Though it was created in fall 2014, PALS has already developed a record of success, Avin said.
Participating students and faculty spent the past academic year in Frederick, where more than 20 courses and projects merged 50,000 student hours with faculty expertise and city officials’ specialized knowledge to meet needs from a shared-use path to a composting recovery.
“We’re in the second semester of finishing up and it’s been very successful,” Avin said. “There have been some excellent products, the city has found it useful, and students and faculty have found it useful.”
In College Park, the four approved classes include an architecture studio course focusing on redesigning the space formerly occupied by The Barking Dog, a greenhouse gas analysis of the city, a public art studio course and a study of the city’s waste management practices, which looks to establish a three-year zero-waste plan.
“PALS harnesses the experience of UMD faculty and energy of younger students to help Maryland communities,” District 1 Councilman Fazlul Kabir said. “It helps Maryland communities become more sustainable.”
The city is appropriating $15,000 for three of the four classes, but it will not sponsor the architecture course, which will instead be funded by the university, Avin said.
“We are doing our best to get everybody involved,” said Jose-Luis Izursa, the faculty research associate leading the zero-waste course. “We want this to be a grassroots project — to let them know that we are helping, that we are not going to put a plan without consulting them.”
Izursa’s course serves as the capstone project for four seniors, whose majors include environmental health and environmental science and technology.
“The university has made it such a big goal to be sustainable and College Park gets, not shunned, but pushed away,” said Rob Swam, a senior environmental science and technology major. “This gives us a good opportunity to get together and work towards a bigger goal of being sustainable.”

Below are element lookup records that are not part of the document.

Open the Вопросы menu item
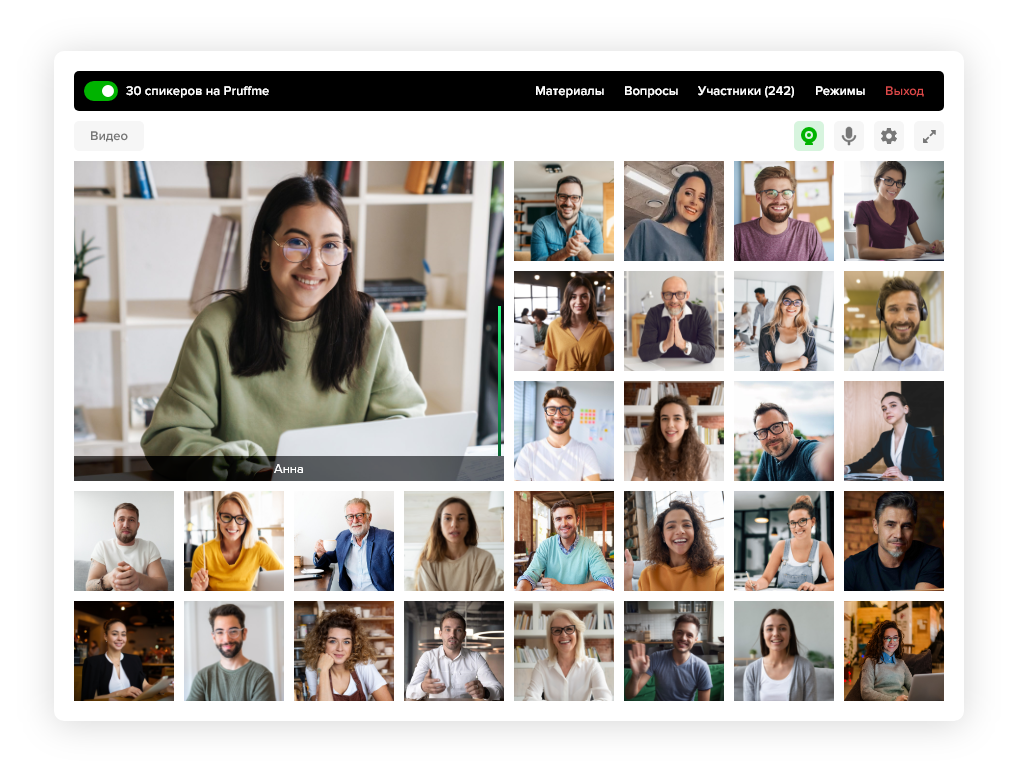This screenshot has width=1018, height=778. [x=651, y=91]
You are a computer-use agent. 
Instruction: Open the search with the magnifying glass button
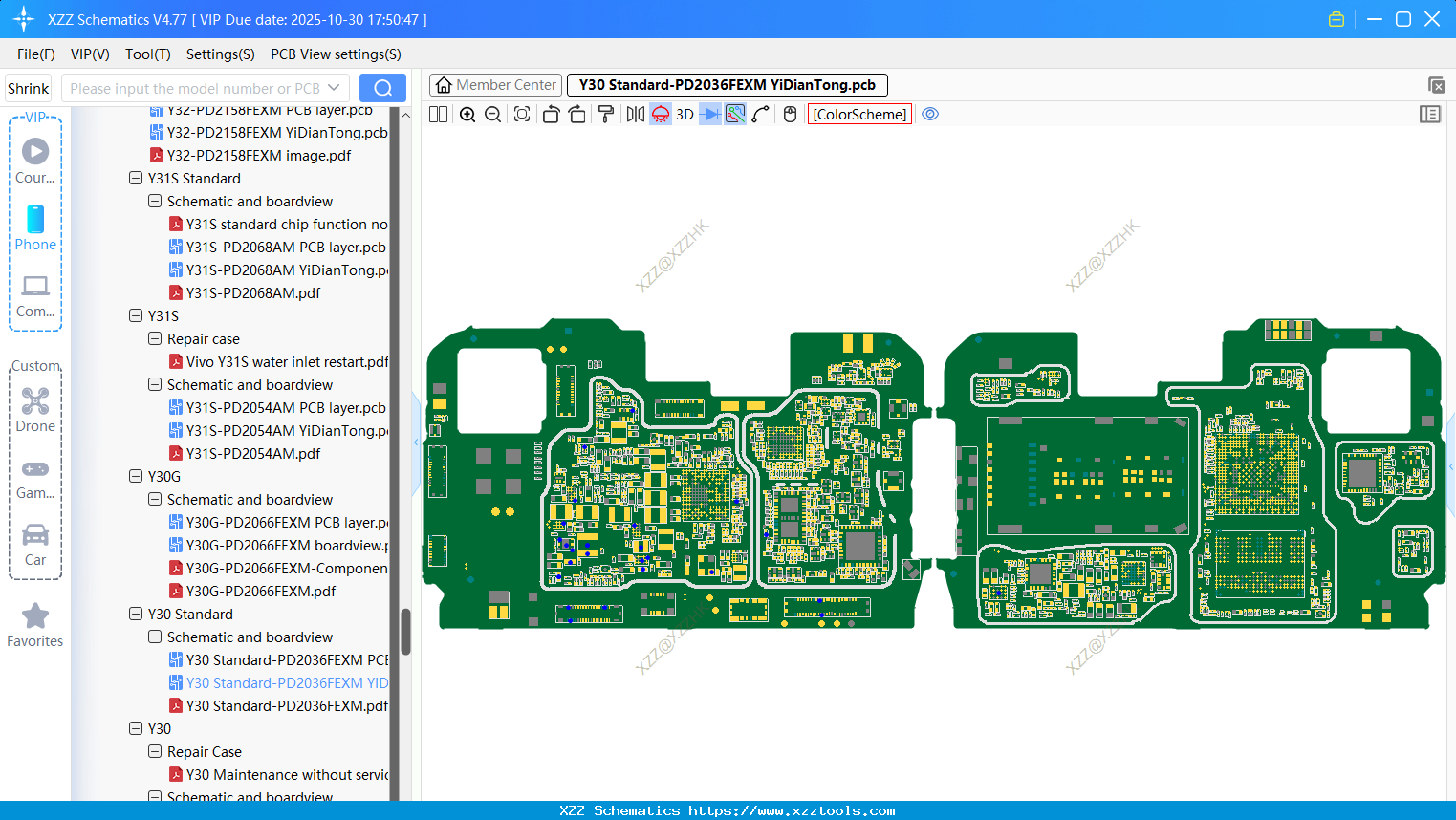pos(382,87)
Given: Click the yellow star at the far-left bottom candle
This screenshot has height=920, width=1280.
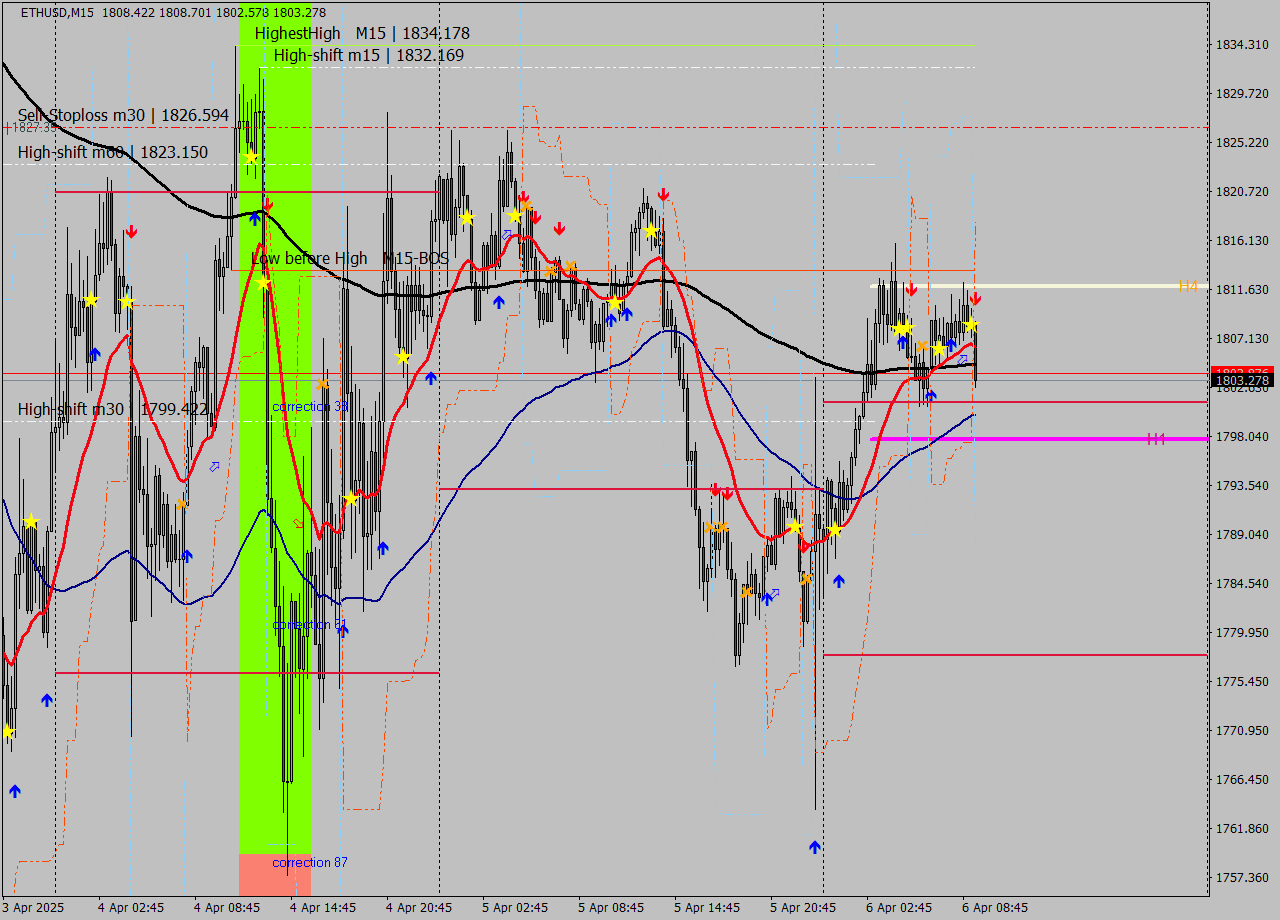Looking at the screenshot, I should (x=8, y=732).
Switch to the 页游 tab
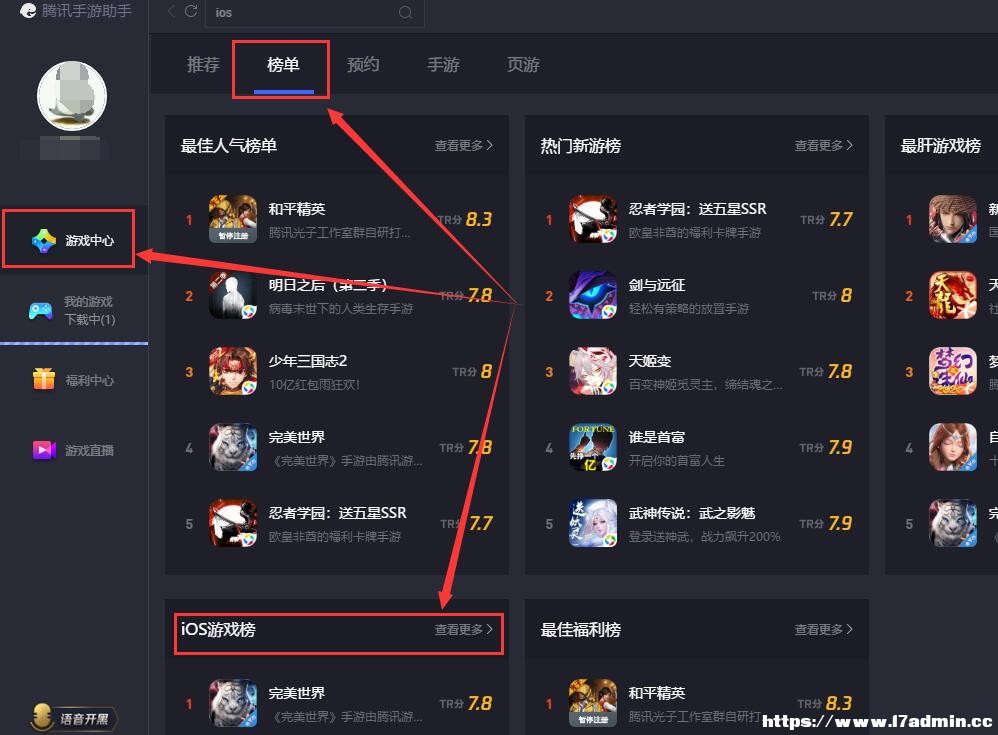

Each student is responsible for a different component of a plan that spans until 2040. Among the various aspects are sustainable education, municipal waste management and composting research.
“I work with those handling municipal solid waste to suggest ways they can work through their current waste processes to make them more efficient,” said Ann Michelle Bolabo, a senior environmental science and technology major. “Lately we’ve been researching to see what’s available and going to forums to see what people want.”
Not only have the four students been collaborating with city officials, but the Student Government Association, the university’s Office of Community Outreach and local charter school College Park Academy have been as well.
“They’re our host city, but there’s not a huge amount of interaction of this kind being directed at the city’s needs,” Avin said. “This exchange where the city benefits from the capacity of the university hasn’t happened naturally.”
PALS is the second largest of 18 such initiatives nationwide, with more than 350 students from 10 different fields of interest.
“It’s a new wave, if you will, in community-university relations,” Avin said. “It’s fantastic to be able to help communities and help students at the same time.”